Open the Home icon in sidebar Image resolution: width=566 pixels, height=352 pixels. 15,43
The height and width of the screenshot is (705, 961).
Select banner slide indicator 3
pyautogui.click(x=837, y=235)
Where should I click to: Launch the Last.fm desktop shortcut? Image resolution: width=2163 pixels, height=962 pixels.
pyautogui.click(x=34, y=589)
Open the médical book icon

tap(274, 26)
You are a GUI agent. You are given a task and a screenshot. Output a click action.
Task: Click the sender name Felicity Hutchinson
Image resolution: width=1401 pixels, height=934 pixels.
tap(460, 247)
==
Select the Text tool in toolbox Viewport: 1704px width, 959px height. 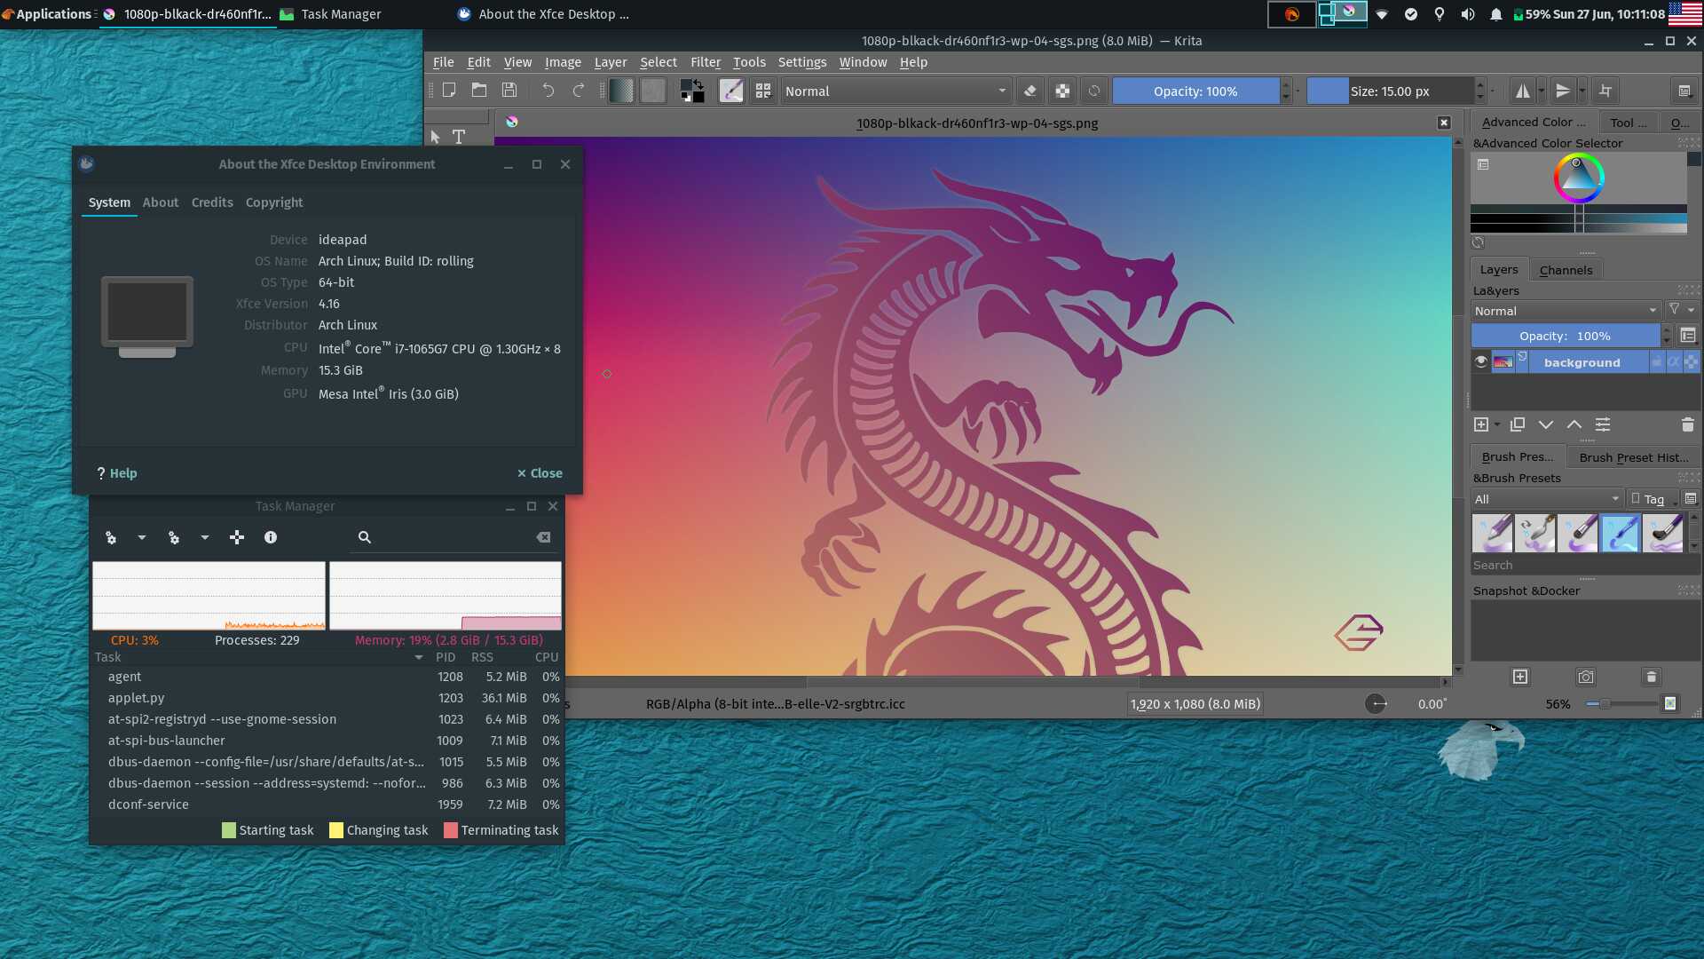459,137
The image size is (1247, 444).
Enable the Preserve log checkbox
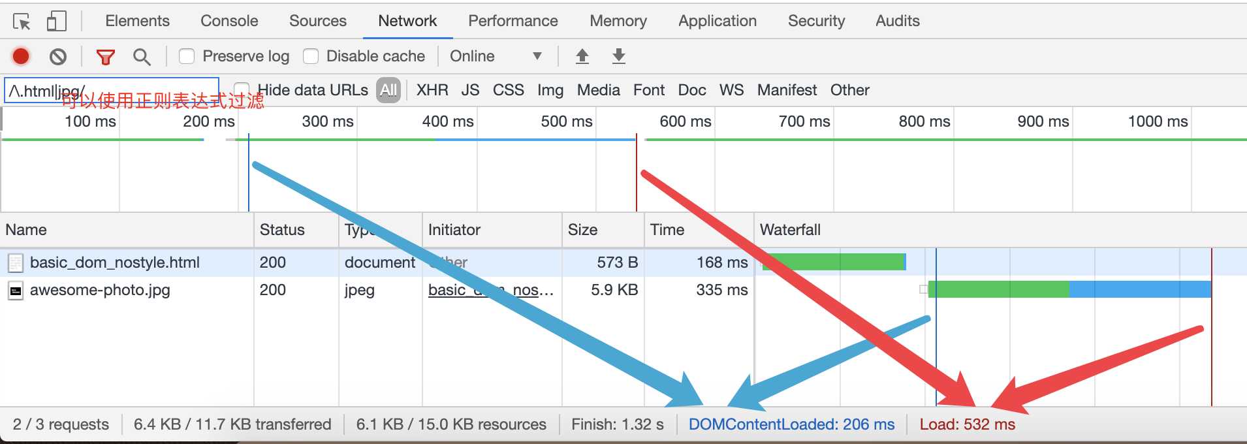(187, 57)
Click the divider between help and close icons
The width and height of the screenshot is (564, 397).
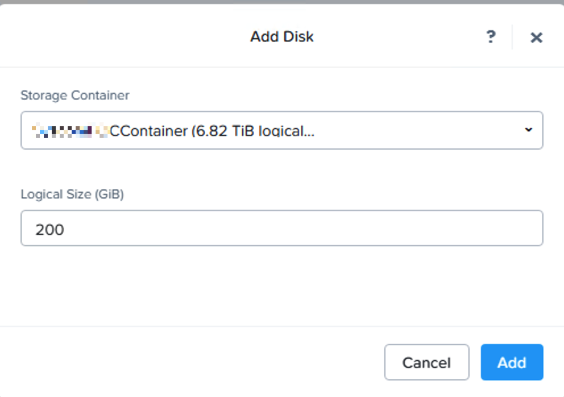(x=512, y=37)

■ Task details: Return the items from the line with "Where should I" to the line with "tap(460, 247)", repeating each line exactly.

■ Result for this task:
Where should I click to: Launch the Last.fm desktop shortcut? Image resolution: width=2163 pixels, height=962 pixels.
pyautogui.click(x=34, y=589)
Open the médical book icon

tap(274, 26)
You are a GUI agent. You are given a task and a screenshot. Output a click action.
Task: Click the sender name Felicity Hutchinson
Image resolution: width=1401 pixels, height=934 pixels.
tap(460, 247)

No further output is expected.